Russian Paralympic athlete

Elena Pautova (born 22 January 1986) is a Paralympian athlete from Russia competing mainly in category T12 middle-distance events. She is a two times Paralympic gold medalist and three times World Championship gold medalist in the 1500m race. Pautova also broke the world record in the T13 5000m event in 2003.

==Career history==
Pautova, who is visually impaired, first took to athletics while she attended a specialised boarding school in Armavir, Russia. She began competing competitively whilst still a teenager, and she competed in both middle and long-distance events. At the age of 17 she entered an international meet in Quebec, Canada and ran in a T13 5000m contest. There she posted an officially recognized time of 17:50.45, a new world record. Due to the rarity of official T13 5000m races at major competitions, Pautova's record, as of 2013, still stands. Pautova then switched to middle-distance events, and at the age of 18 she was selected for her first Paralympics, chosen to represent Russia at the 2004 Summer Paralympics in Athens. It was an extremely successful competition for Pautova, winning the gold medal in the T12 1500m and a bronze medal in the T12 800m.

In 2006, she travelled to Assen where she took part in the Athletics World Championships. There she entered her favoured two events the 800, and 1,500m, and finished with an identical result to Athens; a gold in the 1,500m and bronze in the 800m. She returned to the Paralympics in 2008 in Beijing, China, winning two more bronze medals in the T13 1500m and the joint classified T12/13 800m.

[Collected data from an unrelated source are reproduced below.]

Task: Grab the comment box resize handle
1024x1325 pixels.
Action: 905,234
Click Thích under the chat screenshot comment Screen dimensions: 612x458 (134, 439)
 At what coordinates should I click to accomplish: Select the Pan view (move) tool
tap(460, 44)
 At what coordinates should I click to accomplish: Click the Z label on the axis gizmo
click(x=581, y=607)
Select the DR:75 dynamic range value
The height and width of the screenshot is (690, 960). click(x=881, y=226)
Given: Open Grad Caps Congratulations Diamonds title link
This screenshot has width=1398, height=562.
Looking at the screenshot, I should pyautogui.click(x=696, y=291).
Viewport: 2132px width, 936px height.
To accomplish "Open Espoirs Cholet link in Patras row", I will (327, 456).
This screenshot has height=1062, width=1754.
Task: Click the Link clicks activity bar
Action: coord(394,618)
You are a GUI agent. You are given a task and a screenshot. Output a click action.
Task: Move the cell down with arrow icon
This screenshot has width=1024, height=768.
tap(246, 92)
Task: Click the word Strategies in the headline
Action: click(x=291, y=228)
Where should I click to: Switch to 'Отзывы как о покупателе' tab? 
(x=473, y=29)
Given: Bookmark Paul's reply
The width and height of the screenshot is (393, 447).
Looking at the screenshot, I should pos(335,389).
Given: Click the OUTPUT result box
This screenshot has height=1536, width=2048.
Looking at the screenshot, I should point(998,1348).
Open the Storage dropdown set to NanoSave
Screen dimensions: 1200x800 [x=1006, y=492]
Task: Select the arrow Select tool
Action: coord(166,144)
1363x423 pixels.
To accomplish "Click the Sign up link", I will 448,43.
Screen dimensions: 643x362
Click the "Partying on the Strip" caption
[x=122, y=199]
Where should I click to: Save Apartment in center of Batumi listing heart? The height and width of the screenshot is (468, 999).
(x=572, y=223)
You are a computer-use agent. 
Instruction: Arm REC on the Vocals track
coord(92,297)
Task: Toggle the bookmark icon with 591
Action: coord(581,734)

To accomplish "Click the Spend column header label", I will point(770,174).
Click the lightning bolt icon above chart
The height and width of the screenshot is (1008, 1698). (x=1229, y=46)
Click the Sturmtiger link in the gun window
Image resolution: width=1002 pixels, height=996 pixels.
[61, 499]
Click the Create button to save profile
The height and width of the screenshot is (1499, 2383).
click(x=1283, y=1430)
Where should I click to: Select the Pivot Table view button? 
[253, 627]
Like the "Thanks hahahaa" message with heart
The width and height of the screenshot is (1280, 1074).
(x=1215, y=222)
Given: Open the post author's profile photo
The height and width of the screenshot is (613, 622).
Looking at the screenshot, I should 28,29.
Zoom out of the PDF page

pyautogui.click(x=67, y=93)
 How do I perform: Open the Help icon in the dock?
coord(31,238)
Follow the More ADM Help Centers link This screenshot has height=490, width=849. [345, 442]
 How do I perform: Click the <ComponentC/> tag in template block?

In 2011, she retained her World title in the 1,500m, successfully defending it at the 2011 IPC Athletics World Championships in Christchurch, New Zealand. Then in the run-up to the 2012 London Paralympics, she took the gold, again in the 1,500m, at the 2012 European Championships in Stadskanaal. In London she posted a season's best of 4:37.65 to beat her nearest rival, Spain's Elena Congost, by almost seven seconds to take her second Paralympic gold medal. After her triumph in London, Pautova was awarded the Order of Honour, and received her medal form President Vladimir Putin at a ceremony held in the Kremlin.

In 2013 Pautova secured a third World gold title in the 1,500m with a win at the 2013 IPC Athletics World Championships in Lyon, making her the undefeated World champion at that distance for eight years.